Bromfenac

Pronunciation: brome-fen-ACK
Class: NSAID

Trade Names

Xibrom
- Solution 0.09%

Pharmacology

Decreases inflammation by blocking prostaglandin synthesis through inhibition of cyclooxygenase 1 and 2.

Slideshow: View Frightful (But Dead Serious) Drug Side Effects

Pharmacokinetics

Absorption

Based on the recommended ophthalmic dose, systemic plasma concentration is estimated to be below the limit of quantification (50 ng/mL).

Indications and Usage

Treatment of postoperative inflammation in patients who have undergone cataract extraction.

Contraindications

Standard considerations.

Dosage and Administration

Adults

Ophthalmic 1 drop to affected eye(s) twice daily beginning 24 h after cataract surgery and continuing postoperatively through the first 2 wk.

Storage/Stability

Store ophthalmic solution between 59° and 77°F. Keep tightly capped.

Drug Interactions

None well documented.

Laboratory Test Interactions

None well documented.

Adverse Reactions

CNS

Headache (2% to 7%).

EENT

Abnormal sensation in eye, conjunctival hyperemia, eye irritation (including burning/stinging), eye pain, eye pruritus, eye redness, iritis (2% to 7%); corneal erosion, corneal perforation, corneal thinning, epithelial breakdown (postmarketing).

Precautions

Pregnancy

Category C .

Lactation

Use with caution.

Children

Safety and efficacy not established.

Hypersensitivity

Because of potential for cross-sensitivity to acetylsalicylic acid, phenylacetic acid derivatives, and other NSAIDs, use with caution in patients who previously have exhibited sensitivity to these drugs.

Bleeding

There is a potential for increased bleeding time because of interference with platelet aggregation.
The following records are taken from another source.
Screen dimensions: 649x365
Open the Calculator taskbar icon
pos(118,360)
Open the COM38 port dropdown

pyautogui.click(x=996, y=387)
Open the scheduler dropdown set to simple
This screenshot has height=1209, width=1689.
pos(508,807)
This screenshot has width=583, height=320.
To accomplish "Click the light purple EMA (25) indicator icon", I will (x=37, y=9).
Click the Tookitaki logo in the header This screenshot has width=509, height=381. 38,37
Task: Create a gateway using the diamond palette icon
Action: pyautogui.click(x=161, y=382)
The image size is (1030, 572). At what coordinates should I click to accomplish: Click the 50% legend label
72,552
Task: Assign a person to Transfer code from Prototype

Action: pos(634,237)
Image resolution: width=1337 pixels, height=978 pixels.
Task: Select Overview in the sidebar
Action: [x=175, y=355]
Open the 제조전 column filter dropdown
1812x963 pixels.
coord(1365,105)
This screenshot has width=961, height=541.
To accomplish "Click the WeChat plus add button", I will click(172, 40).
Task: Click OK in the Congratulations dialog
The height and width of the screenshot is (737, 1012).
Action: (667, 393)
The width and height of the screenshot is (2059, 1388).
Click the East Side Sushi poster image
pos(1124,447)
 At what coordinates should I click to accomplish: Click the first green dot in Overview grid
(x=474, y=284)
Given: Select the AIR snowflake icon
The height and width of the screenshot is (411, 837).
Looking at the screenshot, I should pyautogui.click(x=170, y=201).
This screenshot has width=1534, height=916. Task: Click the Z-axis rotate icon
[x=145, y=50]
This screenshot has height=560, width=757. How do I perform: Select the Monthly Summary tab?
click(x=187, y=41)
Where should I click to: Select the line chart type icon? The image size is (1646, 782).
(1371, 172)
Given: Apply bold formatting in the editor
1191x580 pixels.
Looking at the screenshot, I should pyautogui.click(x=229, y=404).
Use with caution in patients with known bleeding tendencies or who are receiving other medications that prolong bleeding time

Healing

May slow or delay healing.

Keratitis

Continued use may result in epithelial breakdown, corneal thinning, corneal erosion, corneal ulceration, or corneal perforation, which may threaten sight.

Special risk patients

Because of increased risk of corneal adverse reactions, use with caution in patients with complicated ocular surgeries, corneal denervation, corneal epithelial defects, diabetes mellitus, ocular surface diseases (eg, dry eye syndrome), rheumatoid arthritis, or repeat ocular surgeries within a short period of time. Risk of corneal adverse reactions also may be increased if topical NSAIDs are used more than 24 h prior to surgery or beyond 14 days postsurgery.

Sulfite

Contains sodium sulfite, which may cause allergic-type reactions including asthmatic episodes and life-threatening anaphylaxis.

Patient Information

  • Remind patient that eye drops are for use in the eye only.
  • Teach patient proper technique for instilling eye drops: Wash hands; do not allow dropper to touch eye. Tilt head back, look up; pull lower eyelid down; instill prescribed number of drops. Close eye(s) for 2 to 3 min and apply gentle pressure to bridge of nose for 1 to 2 min. Do not rub eye.
  • Caution patient not to touch top of dropper bottle to eye, fingers, or any other surface.
  • Advise patient that if more than 1 topical ophthalmic medication is being used, separate each medication by at least 5 min. Instill ophthalmic ointment last.
  • Inform patient that eye redness, eye irritation, burning or stinging, eye pain, and headaches are the most common side effects and to contact health care provider if they occur and are bothersome.
  • Advise patient to contact eye doctor if eye or eyelid inflammation is noted or if eye symptoms do not improve or worsen.
  • Instruct patient wearing contact lenses to remove lenses when instilling eye drops and, if wearing soft contact lenses, to wait at least 10 min after instilling drops before inserting their lenses.
  • Caution patient wearing contact lenses not to wear lenses if eyes are red.